▶ **Task goal**: Convert the records from the line with "Where should I click to: Click the rightmost" up to and including the line with "point(45,28)" into a Markdown table with the columns n (row number) and Line, skipping any blank lines.

Items stored from a collection
• • •
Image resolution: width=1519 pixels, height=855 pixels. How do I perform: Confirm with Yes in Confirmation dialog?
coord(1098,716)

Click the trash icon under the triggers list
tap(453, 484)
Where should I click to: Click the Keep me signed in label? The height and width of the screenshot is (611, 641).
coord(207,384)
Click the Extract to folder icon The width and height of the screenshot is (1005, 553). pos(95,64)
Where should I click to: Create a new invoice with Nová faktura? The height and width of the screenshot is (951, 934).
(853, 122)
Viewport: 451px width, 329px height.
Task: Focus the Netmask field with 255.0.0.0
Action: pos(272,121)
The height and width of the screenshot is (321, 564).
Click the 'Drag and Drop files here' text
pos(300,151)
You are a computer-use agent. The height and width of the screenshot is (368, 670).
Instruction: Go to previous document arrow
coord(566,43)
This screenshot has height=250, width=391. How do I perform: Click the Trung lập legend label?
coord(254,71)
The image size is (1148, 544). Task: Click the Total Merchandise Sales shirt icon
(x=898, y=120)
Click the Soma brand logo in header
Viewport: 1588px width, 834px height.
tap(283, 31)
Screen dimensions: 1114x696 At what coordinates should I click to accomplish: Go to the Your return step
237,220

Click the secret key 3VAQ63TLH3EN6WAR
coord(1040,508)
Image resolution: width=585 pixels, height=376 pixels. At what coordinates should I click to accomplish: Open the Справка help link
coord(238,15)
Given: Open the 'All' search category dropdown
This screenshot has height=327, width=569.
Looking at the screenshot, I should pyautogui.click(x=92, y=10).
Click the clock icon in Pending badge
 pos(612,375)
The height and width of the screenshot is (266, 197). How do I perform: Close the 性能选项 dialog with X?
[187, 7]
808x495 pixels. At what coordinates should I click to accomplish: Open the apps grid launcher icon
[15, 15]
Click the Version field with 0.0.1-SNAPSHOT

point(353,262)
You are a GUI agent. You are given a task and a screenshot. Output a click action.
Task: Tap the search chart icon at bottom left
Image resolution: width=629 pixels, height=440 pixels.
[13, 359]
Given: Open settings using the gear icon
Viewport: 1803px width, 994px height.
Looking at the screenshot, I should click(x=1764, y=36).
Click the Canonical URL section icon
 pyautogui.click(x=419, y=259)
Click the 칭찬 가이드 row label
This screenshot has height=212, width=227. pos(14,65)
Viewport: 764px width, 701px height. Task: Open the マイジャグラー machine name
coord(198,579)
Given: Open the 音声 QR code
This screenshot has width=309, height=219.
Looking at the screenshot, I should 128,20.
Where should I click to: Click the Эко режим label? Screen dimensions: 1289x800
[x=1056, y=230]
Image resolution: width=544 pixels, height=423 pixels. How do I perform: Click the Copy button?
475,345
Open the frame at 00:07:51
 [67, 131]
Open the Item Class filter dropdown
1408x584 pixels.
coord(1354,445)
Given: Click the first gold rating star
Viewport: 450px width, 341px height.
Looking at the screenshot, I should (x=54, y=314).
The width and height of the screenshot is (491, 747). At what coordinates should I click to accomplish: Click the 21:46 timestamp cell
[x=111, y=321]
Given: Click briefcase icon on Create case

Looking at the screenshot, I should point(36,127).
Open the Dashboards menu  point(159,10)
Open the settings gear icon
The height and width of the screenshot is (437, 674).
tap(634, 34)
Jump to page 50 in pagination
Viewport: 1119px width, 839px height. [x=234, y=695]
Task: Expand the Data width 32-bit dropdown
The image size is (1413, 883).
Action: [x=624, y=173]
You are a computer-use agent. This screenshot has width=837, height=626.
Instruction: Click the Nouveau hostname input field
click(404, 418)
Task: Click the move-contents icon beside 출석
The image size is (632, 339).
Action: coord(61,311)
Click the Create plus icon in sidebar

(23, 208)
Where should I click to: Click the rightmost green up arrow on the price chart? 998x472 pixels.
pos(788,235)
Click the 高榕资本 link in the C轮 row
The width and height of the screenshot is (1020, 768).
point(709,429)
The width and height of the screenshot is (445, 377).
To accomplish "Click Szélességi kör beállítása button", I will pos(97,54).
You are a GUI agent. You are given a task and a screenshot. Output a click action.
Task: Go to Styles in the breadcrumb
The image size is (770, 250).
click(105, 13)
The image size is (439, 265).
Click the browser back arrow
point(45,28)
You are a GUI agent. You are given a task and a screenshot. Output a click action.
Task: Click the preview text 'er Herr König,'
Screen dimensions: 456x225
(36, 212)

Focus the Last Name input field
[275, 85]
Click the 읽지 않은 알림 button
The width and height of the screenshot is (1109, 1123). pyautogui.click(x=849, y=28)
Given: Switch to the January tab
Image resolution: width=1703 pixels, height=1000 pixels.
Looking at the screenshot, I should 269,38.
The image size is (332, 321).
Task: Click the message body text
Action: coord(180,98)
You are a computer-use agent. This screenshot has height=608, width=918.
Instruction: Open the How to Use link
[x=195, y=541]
• • •
▶ **Response**:
| n | Line |
|---|---|
| 1 | Where should I click to: Click the rightmost green up arrow on the price chart? 998x472 pixels. |
| 2 | pos(788,235) |
| 3 | Click the 高榕资本 link in the C轮 row |
| 4 | The width and height of the screenshot is (1020, 768). |
| 5 | point(709,429) |
| 6 | The width and height of the screenshot is (445, 377). |
| 7 | To accomplish "Click Szélességi kör beállítása button", I will pos(97,54). |
| 8 | You are a GUI agent. You are given a task and a screenshot. Output a click action. |
| 9 | Task: Go to Styles in the breadcrumb |
| 10 | The image size is (770, 250). |
| 11 | click(105, 13) |
| 12 | The image size is (439, 265). |
| 13 | Click the browser back arrow |
| 14 | point(45,28) |